_Text shown_
►
Midnight brought a new phase of disorder. Looting began. The time lag between attacks on stores and looting suggests that it was the work of new groups who had joined the crowds. While “those who were angry vented their wrath by smashing the stores,” as Claude McKay put it, “those who were hungry looted them.” Given that the riot occurred in the midst of the Depression, which had hit Harlem residents particularly hard, it is unsurprising that some saw an opportunity to alleviate their economic needs by looting stores that been targets of racial violence. That the looting appears to have been concentrated on Lenox Avenue north of 125th Street – with the caveat that the number of arrests for looting missing from my map leaves gaps in any pattern it shows – adds support to that interpretation. The street was in some ways the least likely of Harlem’s avenues to be the main target of looting, as it had long been home to lower grade stores than on 7th Avenue. But the blocks to the east of Lenox Ave were Harlem’s poorest and most overcrowded.
Included in the changing crowds were at least some with other motives who might have deserved the label of hoodlum that the white press initially rushed to apply to all those involved in the riot. Louis Cobb, a 38 year old laborer arrested for looting a liquor store on Lenox Avenue, for example, had five convictions for burglary, robbery drug possession, possession of a firearm and procuring. He seems unlikely to have needed to be hungry to take advantage of broken windows. At least one white man also appeared among those charged with looting.
Police used more force to protect a store’s stock than its windows, shooting at suspected looters rather than in the air. They also made more arrests for looting than any other offence during the riot. Some of the arrests they made reflect that looting took longer than smashing a window, and individuals carrying stolen goods could less easily be lost in the crowds. In fact, police made some arrests away from the site of looting, which was not possible in the case of those breaking windows or assaulting whites. Nonetheless, its clear that police had the same limited success in controlling looting that they did in protecting stores from damage.
◄
_Material supplied_
►
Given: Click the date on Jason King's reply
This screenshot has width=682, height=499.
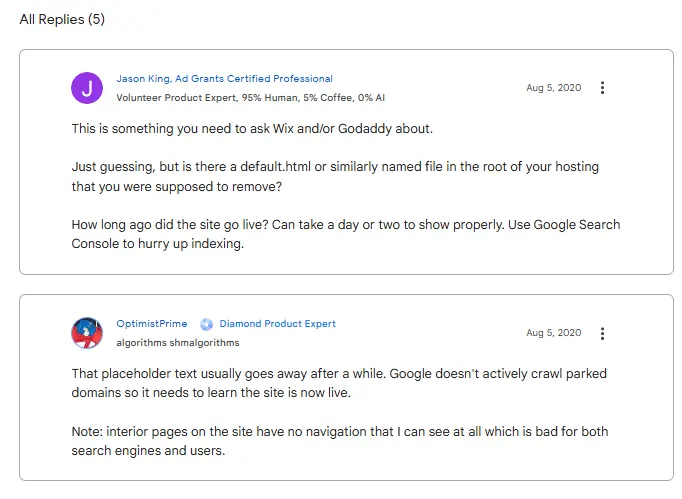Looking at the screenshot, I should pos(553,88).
◄
►
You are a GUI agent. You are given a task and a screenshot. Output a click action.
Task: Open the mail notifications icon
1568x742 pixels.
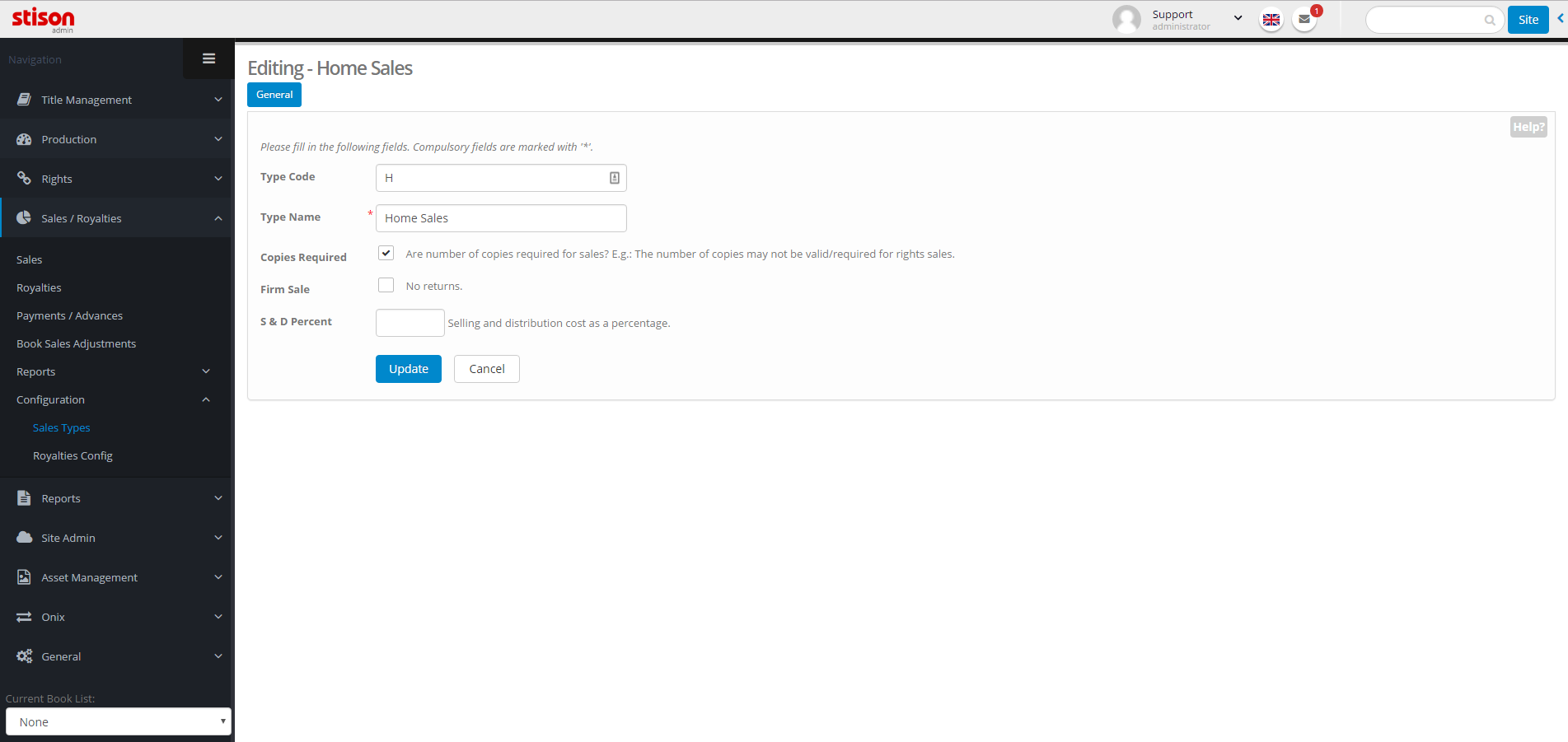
◄
_Work to be completed_
Carry on the passage about looting during the Harlem riot, starting after its final sentence. The material has no connection to the passage about the Harlem riot.

_Expected answer_
Continuing attacks on whites
The outbreak of looting did not end attacks on whites. In this period, August Miller, a 56-year-old white man, was killed, suffering a head injury in the midst of a crowd on 126th and Lenox. This death appears in none of the existing accounts of the riot, perhaps because Miller never regained consciousness, and police could find no witnesses to establish the circumstances in which he was injured. Another white man was found beaten unconscious in an alley. Other attacks took the same form as earlier in the evening, with more individuals being struck by flying bricks and bottles. Some attacks took place in conjunction with attacks on property: Herman Young was struck by rock that broke one of his store windows, and a clerk was assaulted in front of the store where he worked. Crowds also continued to bombard vehicles driven by whites. A police officer was struck while on an emergency truck, and another had his car “battered by rocks and its windows shattered,” while one driver reported not only his car being hit multiple times as he drove up 7th Ave, but also seeing other cars driven by whites with broken windows. Only one such attack, which likely occurred in this time period, was reported in the press; Patricia O’Rourke had been injured when her car window shattered, and a photograph of her leaving the hospital appeared on the front page of the NYDN. It seems likely that these attacks are indicative of a widespread pattern: since most drivers suffered limited injuries, most would not have been reported. Again, police made few arrests in these cases.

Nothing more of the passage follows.